The results of this study showed that sleep quality (as measured by PSQI) was the strongest predictor for both disability and occupational performance in patients with hand and upper extremity burns. This result indicates the need to consider sleep quality in rehabilitation for improving ability and occupational performance in these patients. Sleep quality was correlated positively with disability and occupational performance. One possible explanation is that sleep and rest are also considered as the aspects of occupations and affect the capacity to perform activities as well as occupational performance.
Pain (as measured by VAS) was the second most significant predictor. It means that those who had greater pain had less ability to perform their occupations. This finding suggests that in addition to sleep quality, pain should be considered as a therapeutic target for improving ability and occupational performance in patients with hand and upper extremity burns. One possible explanation for this result is that pain prevents patients from doing their activities and occupations; thus, patients cannot do their assigned tasks.
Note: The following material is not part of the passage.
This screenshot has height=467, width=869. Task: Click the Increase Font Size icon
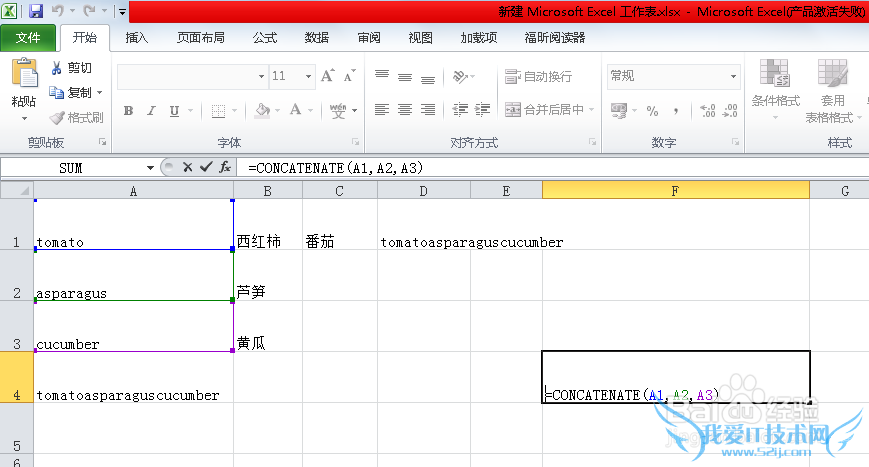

On the other hand, we found that depression (as measured by SDS) was the second predictor for disability, after pain. Depression in patients with hand and upper extremity burns was correlated positively with disability in doing activities that interfere with their assigned tasks. From our point of view, specialists should consider this factor as one of the predictors to improve these patient’s abilities.
5. Conclusion
The results of this study showed that sleep quality was the strongest predictor for both disability and occupational performance in patients with hand and upper extremity burns, followed by pain. However, because of the main contribution of sleep quality in the variance of disability and occupational performance in patients with hand and upper extremity burns, it would be necessary to consider the interventions on the improvement of sleep quality in patients with hand and upper extremity burns by rehabilitation specialists.
Ethical Considerations
Compliance with ethical guidelines
The study was approved by the Ethics Committee of Iran University of Medical Sciences (IR.IUMS.REC.1397.293). All patients agreed to participate and signed a consent form.
Funding
This study was financially supported by the Iran University of Medical Sciences (IUMS), Tehran, Iran. This article is part of the MSc. thesis of the first author in the Department of Occupational Therapy, School of Rehabilitation Sciences, Iran University of Medical Sciences.
Authors' contributions
Conceptualization, supervision: Laleh Lajevardi; Methodology: Ghorban Taghizadeh; Investigation: Mahnoosh Khanipour; Writing – original draft; writing – review & editing: All authors; Funding acquisition, resources: Laleh Lajevardi.
Conflict of interest
The authors declare no conflict of interests.
Acknowledgments
The authors would like to thank all people who participated in this study.